### Work item
Could you output each of the rows below verbatim, without changing a single character?

### Available data
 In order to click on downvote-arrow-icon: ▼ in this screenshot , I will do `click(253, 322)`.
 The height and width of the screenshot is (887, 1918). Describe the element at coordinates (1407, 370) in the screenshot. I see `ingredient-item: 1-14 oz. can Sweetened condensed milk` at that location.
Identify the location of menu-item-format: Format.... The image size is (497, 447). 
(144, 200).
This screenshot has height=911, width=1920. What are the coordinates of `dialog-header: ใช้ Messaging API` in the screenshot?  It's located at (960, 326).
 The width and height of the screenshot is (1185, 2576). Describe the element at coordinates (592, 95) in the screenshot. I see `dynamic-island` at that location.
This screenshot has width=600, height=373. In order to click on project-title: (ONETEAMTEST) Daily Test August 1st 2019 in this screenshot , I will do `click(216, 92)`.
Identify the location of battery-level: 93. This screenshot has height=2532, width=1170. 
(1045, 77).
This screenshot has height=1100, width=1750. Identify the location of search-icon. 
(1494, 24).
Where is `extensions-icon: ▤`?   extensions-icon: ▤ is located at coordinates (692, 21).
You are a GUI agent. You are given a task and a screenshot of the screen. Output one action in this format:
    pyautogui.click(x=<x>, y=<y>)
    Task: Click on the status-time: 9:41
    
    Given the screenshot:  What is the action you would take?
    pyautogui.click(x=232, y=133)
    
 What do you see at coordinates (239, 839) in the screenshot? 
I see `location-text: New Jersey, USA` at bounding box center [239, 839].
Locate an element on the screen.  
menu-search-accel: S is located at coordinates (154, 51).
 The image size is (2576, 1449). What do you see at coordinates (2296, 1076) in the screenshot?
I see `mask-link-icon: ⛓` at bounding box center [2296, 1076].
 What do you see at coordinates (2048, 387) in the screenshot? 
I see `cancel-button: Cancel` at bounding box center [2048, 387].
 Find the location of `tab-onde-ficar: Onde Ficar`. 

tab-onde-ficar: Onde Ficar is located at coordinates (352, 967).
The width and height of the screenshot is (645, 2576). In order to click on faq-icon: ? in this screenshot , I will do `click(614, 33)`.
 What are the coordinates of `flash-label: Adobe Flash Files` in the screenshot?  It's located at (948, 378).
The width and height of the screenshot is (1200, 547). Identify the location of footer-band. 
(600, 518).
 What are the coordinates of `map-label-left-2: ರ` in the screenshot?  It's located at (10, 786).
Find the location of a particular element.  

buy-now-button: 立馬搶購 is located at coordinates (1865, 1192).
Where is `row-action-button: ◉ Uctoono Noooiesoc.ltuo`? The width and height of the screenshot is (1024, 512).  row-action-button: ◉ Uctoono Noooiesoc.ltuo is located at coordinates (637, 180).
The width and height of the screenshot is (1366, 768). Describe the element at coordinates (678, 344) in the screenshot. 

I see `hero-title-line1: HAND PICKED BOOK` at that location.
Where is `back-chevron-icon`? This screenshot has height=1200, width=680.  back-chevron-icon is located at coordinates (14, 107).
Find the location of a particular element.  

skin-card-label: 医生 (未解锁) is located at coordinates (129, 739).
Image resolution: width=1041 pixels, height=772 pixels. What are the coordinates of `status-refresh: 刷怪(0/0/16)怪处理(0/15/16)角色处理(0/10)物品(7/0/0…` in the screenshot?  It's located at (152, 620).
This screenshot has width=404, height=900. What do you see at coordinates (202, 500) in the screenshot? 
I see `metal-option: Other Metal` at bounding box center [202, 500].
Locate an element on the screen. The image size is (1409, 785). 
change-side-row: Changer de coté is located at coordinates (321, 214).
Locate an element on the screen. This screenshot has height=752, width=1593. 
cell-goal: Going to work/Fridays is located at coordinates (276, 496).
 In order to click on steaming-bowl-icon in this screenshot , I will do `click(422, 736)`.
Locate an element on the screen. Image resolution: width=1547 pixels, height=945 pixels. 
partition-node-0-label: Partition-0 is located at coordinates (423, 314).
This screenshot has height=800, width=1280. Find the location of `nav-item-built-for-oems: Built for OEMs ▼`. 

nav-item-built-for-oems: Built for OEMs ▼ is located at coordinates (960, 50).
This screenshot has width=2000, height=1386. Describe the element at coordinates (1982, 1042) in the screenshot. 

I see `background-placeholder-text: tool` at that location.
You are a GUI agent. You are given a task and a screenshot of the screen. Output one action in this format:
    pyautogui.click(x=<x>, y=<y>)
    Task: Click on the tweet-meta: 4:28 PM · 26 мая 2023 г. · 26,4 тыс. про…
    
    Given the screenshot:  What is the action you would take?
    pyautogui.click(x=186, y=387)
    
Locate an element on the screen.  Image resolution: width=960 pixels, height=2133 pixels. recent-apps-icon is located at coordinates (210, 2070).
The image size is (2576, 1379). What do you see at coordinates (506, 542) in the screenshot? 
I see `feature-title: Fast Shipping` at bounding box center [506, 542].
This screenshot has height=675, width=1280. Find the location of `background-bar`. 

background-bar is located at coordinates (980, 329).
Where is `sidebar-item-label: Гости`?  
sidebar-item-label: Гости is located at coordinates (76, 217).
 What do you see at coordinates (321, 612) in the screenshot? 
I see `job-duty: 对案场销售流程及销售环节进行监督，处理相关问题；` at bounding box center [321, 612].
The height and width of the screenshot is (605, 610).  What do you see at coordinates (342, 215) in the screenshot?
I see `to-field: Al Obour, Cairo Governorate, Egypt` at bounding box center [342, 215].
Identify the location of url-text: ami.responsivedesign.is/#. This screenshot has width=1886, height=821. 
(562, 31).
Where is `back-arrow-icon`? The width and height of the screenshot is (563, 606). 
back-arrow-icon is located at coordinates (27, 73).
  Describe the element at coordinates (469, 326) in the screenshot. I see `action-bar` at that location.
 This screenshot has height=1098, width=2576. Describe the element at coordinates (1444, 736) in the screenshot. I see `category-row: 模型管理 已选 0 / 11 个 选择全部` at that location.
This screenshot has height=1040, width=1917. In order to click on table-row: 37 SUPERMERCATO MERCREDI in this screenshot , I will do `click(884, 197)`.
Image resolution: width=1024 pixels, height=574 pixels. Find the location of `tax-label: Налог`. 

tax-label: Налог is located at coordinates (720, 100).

### Result
 In order to click on downvote-arrow-icon: ▼ in this screenshot , I will do `click(253, 322)`.
 The height and width of the screenshot is (887, 1918). Describe the element at coordinates (1407, 370) in the screenshot. I see `ingredient-item: 1-14 oz. can Sweetened condensed milk` at that location.
Identify the location of menu-item-format: Format.... The image size is (497, 447). 
(144, 200).
This screenshot has height=911, width=1920. What are the coordinates of `dialog-header: ใช้ Messaging API` in the screenshot?  It's located at (960, 326).
 The width and height of the screenshot is (1185, 2576). Describe the element at coordinates (592, 95) in the screenshot. I see `dynamic-island` at that location.
This screenshot has width=600, height=373. In order to click on project-title: (ONETEAMTEST) Daily Test August 1st 2019 in this screenshot , I will do `click(216, 92)`.
Identify the location of battery-level: 93. This screenshot has height=2532, width=1170. 
(1045, 77).
This screenshot has height=1100, width=1750. Identify the location of search-icon. 
(1494, 24).
Where is `extensions-icon: ▤`?   extensions-icon: ▤ is located at coordinates (692, 21).
You are a GUI agent. You are given a task and a screenshot of the screen. Output one action in this format:
    pyautogui.click(x=<x>, y=<y>)
    Task: Click on the status-time: 9:41
    
    Given the screenshot:  What is the action you would take?
    pyautogui.click(x=232, y=133)
    
 What do you see at coordinates (239, 839) in the screenshot? 
I see `location-text: New Jersey, USA` at bounding box center [239, 839].
Locate an element on the screen.  
menu-search-accel: S is located at coordinates (154, 51).
 The image size is (2576, 1449). What do you see at coordinates (2296, 1076) in the screenshot?
I see `mask-link-icon: ⛓` at bounding box center [2296, 1076].
 What do you see at coordinates (2048, 387) in the screenshot? 
I see `cancel-button: Cancel` at bounding box center [2048, 387].
 Find the location of `tab-onde-ficar: Onde Ficar`. 

tab-onde-ficar: Onde Ficar is located at coordinates (352, 967).
The width and height of the screenshot is (645, 2576). In order to click on faq-icon: ? in this screenshot , I will do `click(614, 33)`.
 What are the coordinates of `flash-label: Adobe Flash Files` in the screenshot?  It's located at (948, 378).
The width and height of the screenshot is (1200, 547). Identify the location of footer-band. 
(600, 518).
 What are the coordinates of `map-label-left-2: ರ` in the screenshot?  It's located at (10, 786).
Find the location of a particular element.  

buy-now-button: 立馬搶購 is located at coordinates (1865, 1192).
Where is `row-action-button: ◉ Uctoono Noooiesoc.ltuo`? The width and height of the screenshot is (1024, 512).  row-action-button: ◉ Uctoono Noooiesoc.ltuo is located at coordinates (637, 180).
The width and height of the screenshot is (1366, 768). Describe the element at coordinates (678, 344) in the screenshot. 

I see `hero-title-line1: HAND PICKED BOOK` at that location.
Where is `back-chevron-icon`? This screenshot has height=1200, width=680.  back-chevron-icon is located at coordinates (14, 107).
Find the location of a particular element.  

skin-card-label: 医生 (未解锁) is located at coordinates (129, 739).
Image resolution: width=1041 pixels, height=772 pixels. What are the coordinates of `status-refresh: 刷怪(0/0/16)怪处理(0/15/16)角色处理(0/10)物品(7/0/0…` in the screenshot?  It's located at (152, 620).
This screenshot has width=404, height=900. What do you see at coordinates (202, 500) in the screenshot? 
I see `metal-option: Other Metal` at bounding box center [202, 500].
Locate an element on the screen. The image size is (1409, 785). 
change-side-row: Changer de coté is located at coordinates (321, 214).
Locate an element on the screen. This screenshot has height=752, width=1593. 
cell-goal: Going to work/Fridays is located at coordinates (276, 496).
 In order to click on steaming-bowl-icon in this screenshot , I will do `click(422, 736)`.
Locate an element on the screen. Image resolution: width=1547 pixels, height=945 pixels. 
partition-node-0-label: Partition-0 is located at coordinates (423, 314).
This screenshot has height=800, width=1280. Find the location of `nav-item-built-for-oems: Built for OEMs ▼`. 

nav-item-built-for-oems: Built for OEMs ▼ is located at coordinates (960, 50).
This screenshot has width=2000, height=1386. Describe the element at coordinates (1982, 1042) in the screenshot. 

I see `background-placeholder-text: tool` at that location.
You are a GUI agent. You are given a task and a screenshot of the screen. Output one action in this format:
    pyautogui.click(x=<x>, y=<y>)
    Task: Click on the tweet-meta: 4:28 PM · 26 мая 2023 г. · 26,4 тыс. про…
    
    Given the screenshot:  What is the action you would take?
    pyautogui.click(x=186, y=387)
    
Locate an element on the screen.  Image resolution: width=960 pixels, height=2133 pixels. recent-apps-icon is located at coordinates (210, 2070).
The image size is (2576, 1379). What do you see at coordinates (506, 542) in the screenshot? 
I see `feature-title: Fast Shipping` at bounding box center [506, 542].
This screenshot has height=675, width=1280. Find the location of `background-bar`. 

background-bar is located at coordinates (980, 329).
Where is `sidebar-item-label: Гости`?  
sidebar-item-label: Гости is located at coordinates (76, 217).
 What do you see at coordinates (321, 612) in the screenshot? 
I see `job-duty: 对案场销售流程及销售环节进行监督，处理相关问题；` at bounding box center [321, 612].
The height and width of the screenshot is (605, 610).  What do you see at coordinates (342, 215) in the screenshot?
I see `to-field: Al Obour, Cairo Governorate, Egypt` at bounding box center [342, 215].
Identify the location of url-text: ami.responsivedesign.is/#. This screenshot has width=1886, height=821. 
(562, 31).
Where is `back-arrow-icon`? The width and height of the screenshot is (563, 606). 
back-arrow-icon is located at coordinates (27, 73).
  Describe the element at coordinates (469, 326) in the screenshot. I see `action-bar` at that location.
 This screenshot has height=1098, width=2576. Describe the element at coordinates (1444, 736) in the screenshot. I see `category-row: 模型管理 已选 0 / 11 个 选择全部` at that location.
This screenshot has height=1040, width=1917. In order to click on table-row: 37 SUPERMERCATO MERCREDI in this screenshot , I will do `click(884, 197)`.
Image resolution: width=1024 pixels, height=574 pixels. Find the location of `tax-label: Налог`. 

tax-label: Налог is located at coordinates (720, 100).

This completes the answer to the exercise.